Like most teachers, I test my students fairly regularly, for a variety of reasons. I see relatively few examples of students’ performance being affected significantly by what I would characterise as exam technique (e.g. gross errors of time management, inappropriate application of material or misapprehension of question requirements). I wish it were otherwise, as problems of exam technique are, in my experience, relatively easy to fix. But, ultimately, problems of exam technique are reserved for students that actually know their stuff and, in the majority of cases, the core problem is that they don’t.
It’s students’ learning that needs fixing, not their exam technique.
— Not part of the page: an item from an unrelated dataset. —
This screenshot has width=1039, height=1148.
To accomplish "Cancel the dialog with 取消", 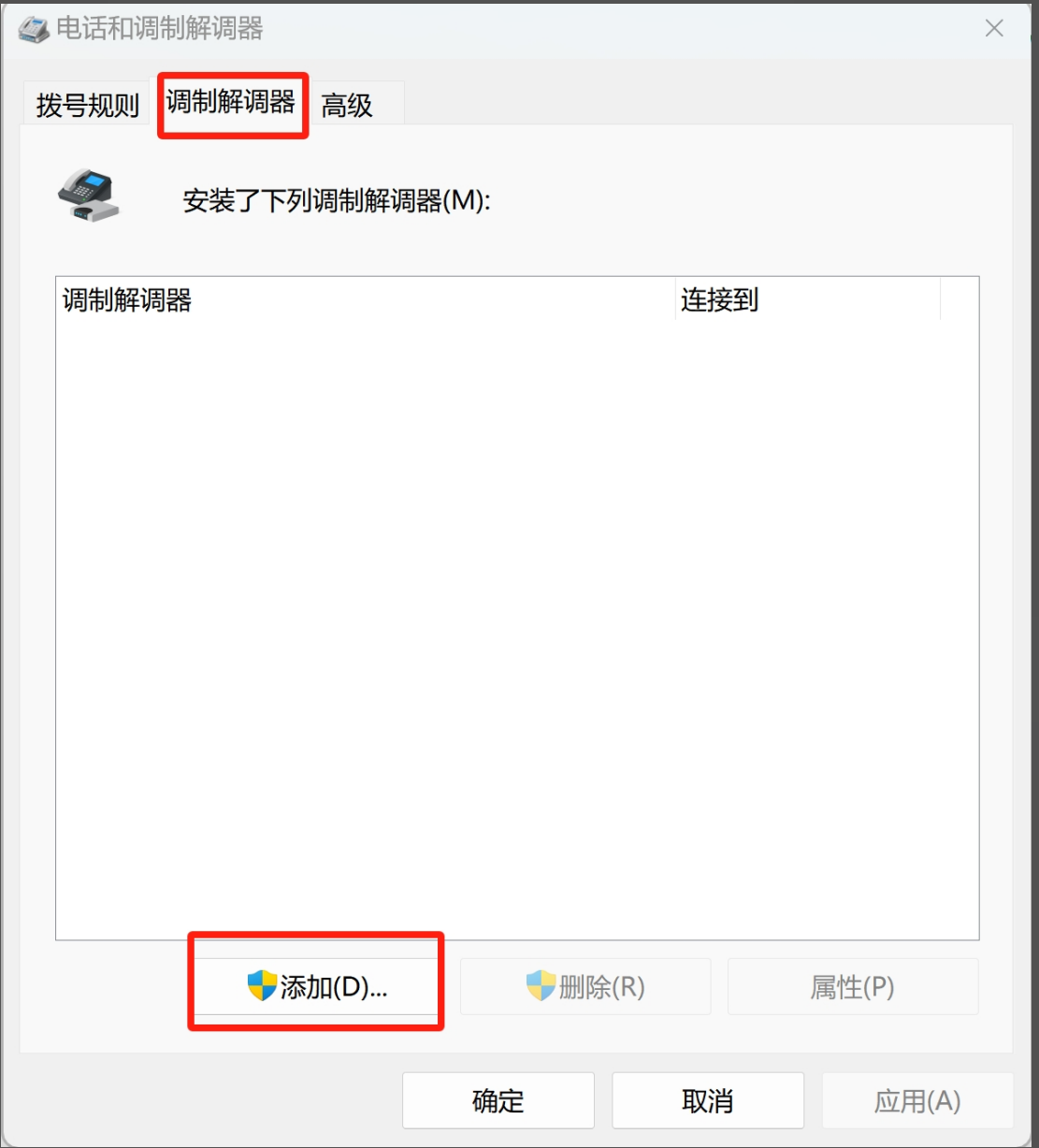I will pyautogui.click(x=708, y=1100).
There is now fairly unequivocal evidence that the learning strategy most likely to result in retention of material is retrieval practice, that is, the reconstruction, without prompts, of information previously learned and stored in long-term memory. Students who practice retrieving material from long-term memory forget less than those who do not (see this chapter by Karpicke, 2017, for a comprehensive review). Karpicke identifies several reasons why retrieval practice enhances learning and recall. First, retrieval practice is transfer-appropriateprocessing. That is, there is a large overlap between recall practice during learning and the way students will need to use material in their exams. Second, the effort involved in retrieval leaves memory traces strengthened. Third, retrieval practice incorporates retrieval cues into memory traces in helpful ways (semantic elaboration).
Although theoretical accounts of why retrieval practice works are under development, the empirical support for its use is unarguable. A study by Roediger and Karpicke (2006) is fairly representative. Student participants were given unfamiliar material to learn across four study sessions. One group was told to study (i.e. read and reread) the material in all four sessions (SSSS). A second group studied the material in the first three sessions and, in the fourth, tested themselves instead, by writing down as much of the material they could remember in free recall (SSST). A third group (STTT) were allowed to study the material only in the first session and then completed three free-recall tests (STTT). All the participants were then given a recall test. This was done 5 minutes after the end of the final session and then repeated after an interval of 1 week. After 5 minutes, students who had studied and restudied the material (SSSS) had higher recall than the other two groups. However, after 1 week, the STTT group had the highest recall, followed by SSST, with the SSSS group showing the lowest level of recall.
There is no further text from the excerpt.